Stored data entries
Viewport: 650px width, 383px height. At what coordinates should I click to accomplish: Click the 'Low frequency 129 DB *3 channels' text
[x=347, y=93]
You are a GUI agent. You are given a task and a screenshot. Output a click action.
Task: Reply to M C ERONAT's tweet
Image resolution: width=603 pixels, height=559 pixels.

# Instructions to follow:
What is needed here is an exact copy of all the entries.

# Answer:
Viewport: 650px width, 383px height. At what coordinates should I click to accomplish: Click the 'Low frequency 129 DB *3 channels' text
[x=347, y=93]
You are a GUI agent. You are given a task and a screenshot. Output a click action.
Task: Reply to M C ERONAT's tweet
Image resolution: width=603 pixels, height=559 pixels.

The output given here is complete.